» chapitre quatorze.
"- Je reviendrais te voir demain matin.
- Maman...Pas besoin.
- Je vais venir, point final."
Felix souffle. Elle n'a pas changé, toujours aussi têtue.
La jeune femme s'approche de son fils et le prend dans ses bras. Il essaye de se défaire de son étreinte, puis, bercé par le corps de sa génitrice, se laisse faire. Elle sourit, puis chuchote.
"- Désolé de t'avoir laissé seul..."
Pendant plusieurs minutes, la mère et son fils restent dans cette position. Puis, elle desserre finalement son étreinte et retrouve son fils endormi. Comme depuis tout petit, il fait bouger le bout de son nez par moments. La femme rit en le voyant.
Elle n'avait plus vu dormir son fils depuis déjà plusieurs années, même avant le décès de son mari. À vrai dire, elle ne passait quasiment plus de temps avec lui. Alors maintenant, elle comptait être là pour son fils, coûte que coûte. Elle était prête à tout pour rester avec lui.
Elle se lève, caresse une dernière fois la chevelure rousse de son fils, puis sort de la chambre. En passant la porte d'entrée de l'hôpital, elle aperçoit un jeune homme aux cheveux noir ébène, assis sous le porche. Elle s'approche de lui.
"- Excusez moi, monsieur ?
- Oui...Oh, Mme Lee, bonjour !
- Je...Vous me connaissez ?
- Bah, oui ! Je suis quand même assez proche de Lix pour savoir vous reconnaître... Je suis Hyunjin, un de ses amis qui travaillent au cybercafé !
- Oh je vois...Justement, je cherchais le cybercafé. Enfin, je vous cherchais.
- Eh bien je suis là.
- Je voulais vous demander...A-t-il souffert pendant mon absence ?
- À cause de votre départ ?
- Oui...
- Au début un petit peu, mais ça s'est très vite estompé. Je lui ai fait comprendre que vous ne l'abandonniez pas et que vous reviendrez, que ça n'était pas de sa faute si vous aviez besoin de respirer. Vous voyez ?
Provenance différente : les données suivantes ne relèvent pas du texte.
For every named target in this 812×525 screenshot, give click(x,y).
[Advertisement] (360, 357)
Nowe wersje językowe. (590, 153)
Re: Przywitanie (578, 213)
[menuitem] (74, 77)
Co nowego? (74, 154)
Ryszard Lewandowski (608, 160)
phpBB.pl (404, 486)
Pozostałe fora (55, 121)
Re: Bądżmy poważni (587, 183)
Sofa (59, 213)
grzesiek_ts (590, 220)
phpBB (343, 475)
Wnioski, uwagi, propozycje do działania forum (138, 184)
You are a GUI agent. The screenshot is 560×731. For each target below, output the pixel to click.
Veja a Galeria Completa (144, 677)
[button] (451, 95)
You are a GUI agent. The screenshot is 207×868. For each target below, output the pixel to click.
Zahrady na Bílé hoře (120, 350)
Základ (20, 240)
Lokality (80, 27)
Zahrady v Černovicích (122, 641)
- Oui. Merci beaucoup, Hyunjin.
- Pas de soucis. Je vous raccompagne ?
- Eh bien, si vous voulez !"
Hyunjin salue poliment, puis il suit la mère de Felix sur le petit chemin de terre, derrière l'énorme bâtiment d'un blanc éclatant.
*
Changbin marche lentement, dans la rue baignée d'une lumière éclatante. Le soleil couchant le réchauffe. Il marche, sans vraiment savoir où il va. Il veut juste respirer.
Après que son père se soit réveillé, ils avaient parlé quelques minutes, non sans se hurler l'un sur l'autre. Le plus âgé avait continué à insulter son enfant, alors Changbin avait préféré partir.
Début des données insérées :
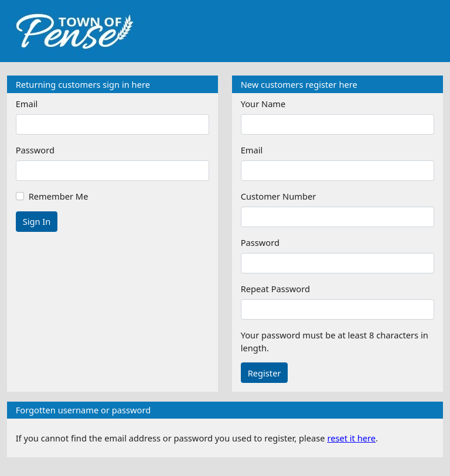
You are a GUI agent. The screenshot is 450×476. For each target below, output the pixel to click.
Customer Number (278, 196)
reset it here (351, 438)
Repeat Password (275, 289)
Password (35, 150)
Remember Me (59, 196)
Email (27, 104)
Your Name (263, 104)
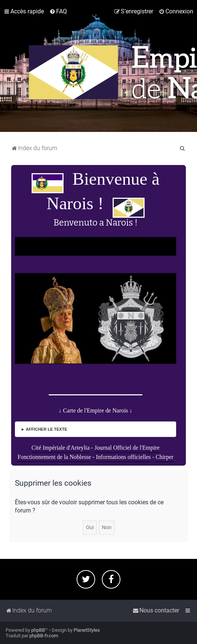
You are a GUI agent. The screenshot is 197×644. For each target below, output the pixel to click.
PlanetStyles (87, 630)
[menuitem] (58, 12)
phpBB (38, 630)
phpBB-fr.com (43, 635)
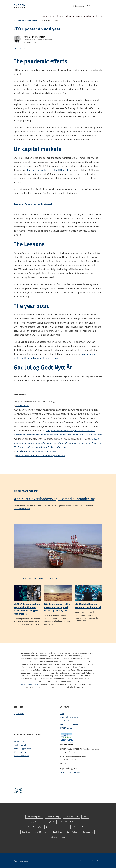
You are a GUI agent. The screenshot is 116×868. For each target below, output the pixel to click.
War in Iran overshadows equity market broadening (54, 498)
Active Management (34, 816)
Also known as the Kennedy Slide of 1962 (36, 451)
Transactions (18, 741)
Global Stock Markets (25, 21)
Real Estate (26, 832)
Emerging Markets (34, 822)
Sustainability (88, 832)
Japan (48, 827)
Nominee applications (22, 748)
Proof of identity (20, 745)
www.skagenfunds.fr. (30, 684)
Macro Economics (62, 827)
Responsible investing (69, 717)
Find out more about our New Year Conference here (41, 455)
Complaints (96, 861)
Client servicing (20, 752)
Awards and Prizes (71, 816)
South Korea (57, 832)
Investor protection (21, 755)
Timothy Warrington (36, 37)
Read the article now (23, 508)
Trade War (53, 837)
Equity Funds (50, 822)
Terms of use (84, 861)
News (62, 714)
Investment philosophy (69, 721)
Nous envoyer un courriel (70, 773)
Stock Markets (72, 832)
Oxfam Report (23, 405)
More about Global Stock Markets (35, 578)
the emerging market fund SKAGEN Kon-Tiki (48, 170)
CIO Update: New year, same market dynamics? (88, 606)
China (85, 816)
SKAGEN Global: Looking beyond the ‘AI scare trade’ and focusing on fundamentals (27, 609)
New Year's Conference (69, 724)
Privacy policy (72, 861)
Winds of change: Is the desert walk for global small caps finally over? (57, 607)
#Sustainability (21, 48)
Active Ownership (53, 816)
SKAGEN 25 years (67, 728)
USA (64, 837)
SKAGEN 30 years (41, 832)
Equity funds (18, 714)
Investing (84, 822)
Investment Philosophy (33, 827)
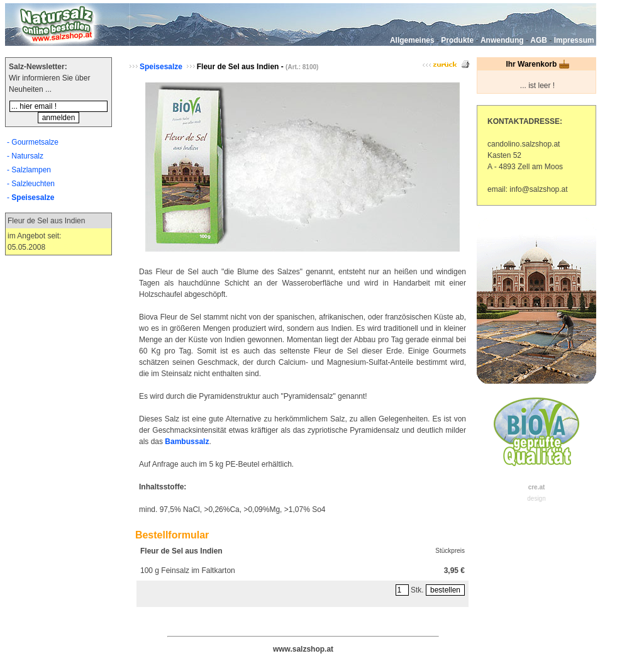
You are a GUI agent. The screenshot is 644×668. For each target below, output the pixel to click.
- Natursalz (25, 156)
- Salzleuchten (31, 184)
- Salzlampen (29, 170)
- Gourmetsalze (33, 142)
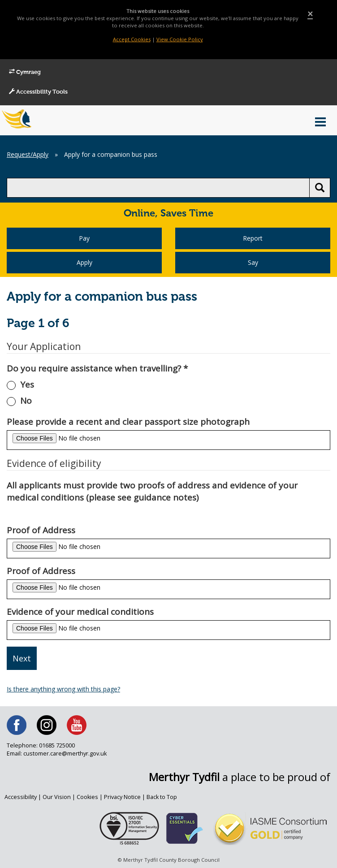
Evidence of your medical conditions (80, 612)
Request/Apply (27, 154)
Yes (27, 384)
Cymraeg (25, 72)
Au final, Hyunjin avait sûrement raison. Peut être qu'il était encore trop tôt.
Il s'approche d'une petite épicerie, alors que la nuit s'apprête à tomber. Sans vraiment avoir envie de manger, il achète un pain au lait et un jus de fruit, puis reprend sa route. Il mange, sans grande conviction, le petit pain et boit une gorgée de jus mais est écœuré instantanément et range la petite bouteille dans son sac.
- ✉️ de Changbin / 19h56
C'était pas une bonne idée
J'aurais dû t'écouter
Je suis désolé
Il pianote son écran puis range son portable. Il inspire un grand coup. L'air frais le pénètre et se disperse dans tout son corps. Il frissonne, puis sourit. Ces petits moments où il peut être seul avec lui-même, c'est ce qu'il préfère.
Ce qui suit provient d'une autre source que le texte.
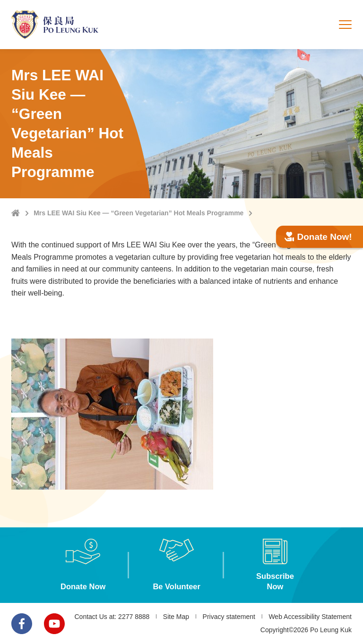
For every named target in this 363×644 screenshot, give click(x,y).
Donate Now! (318, 237)
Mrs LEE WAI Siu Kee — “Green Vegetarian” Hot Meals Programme (138, 213)
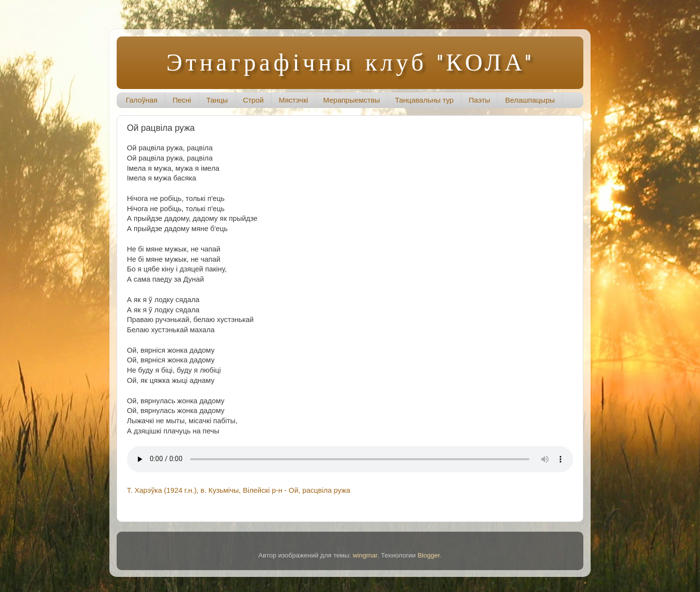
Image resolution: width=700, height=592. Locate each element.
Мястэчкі (293, 100)
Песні (182, 100)
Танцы (217, 100)
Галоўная (141, 100)
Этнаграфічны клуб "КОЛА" (350, 62)
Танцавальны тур (424, 100)
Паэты (479, 100)
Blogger (429, 555)
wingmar (365, 555)
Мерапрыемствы (351, 100)
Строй (253, 100)
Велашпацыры (530, 100)
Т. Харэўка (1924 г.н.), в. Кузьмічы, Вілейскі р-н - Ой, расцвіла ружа (238, 490)
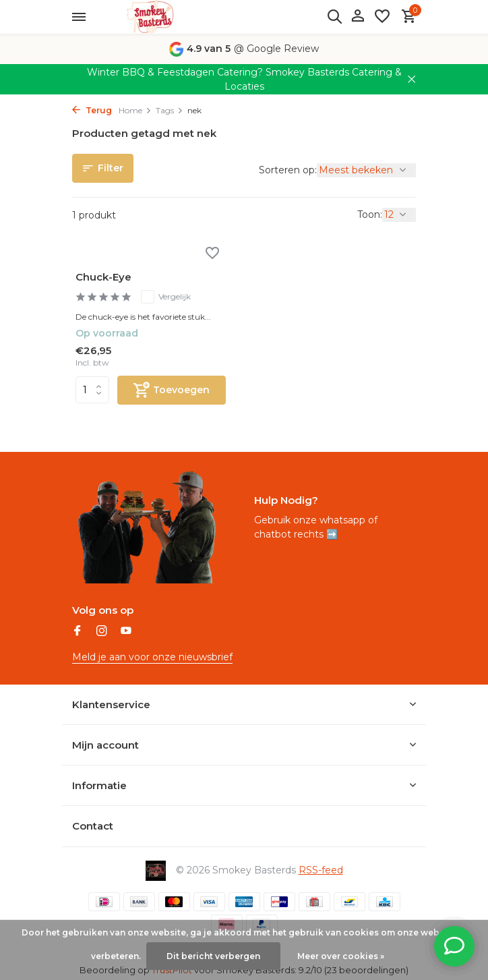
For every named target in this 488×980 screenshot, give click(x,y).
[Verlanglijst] (382, 17)
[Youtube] (126, 632)
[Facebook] (78, 632)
Il s'assoit à la terrasse d'un café et laisse son regard divaguer. L'horizon baigné de lumière, la route bondée de voitures, les énormes bâtiments, Changbin reconnaît bien sa ville.
Il l'a toujours connue comme ça. En hiver, le soleil se couchait vers 16 heures 30, alors quand il sortait de l'école, ses parents et lui prenaient la grande route pour profiter de cette lumière chaude et étincelante.
Son regard continue de se balader sur le trottoir d'en face, quand il s'arrête net sur un petit restaurant de ramens à emporter.
"- Felix..."
Il se lève, marche vers l'arrêt de bus et monte à l'intérieur du véhicule.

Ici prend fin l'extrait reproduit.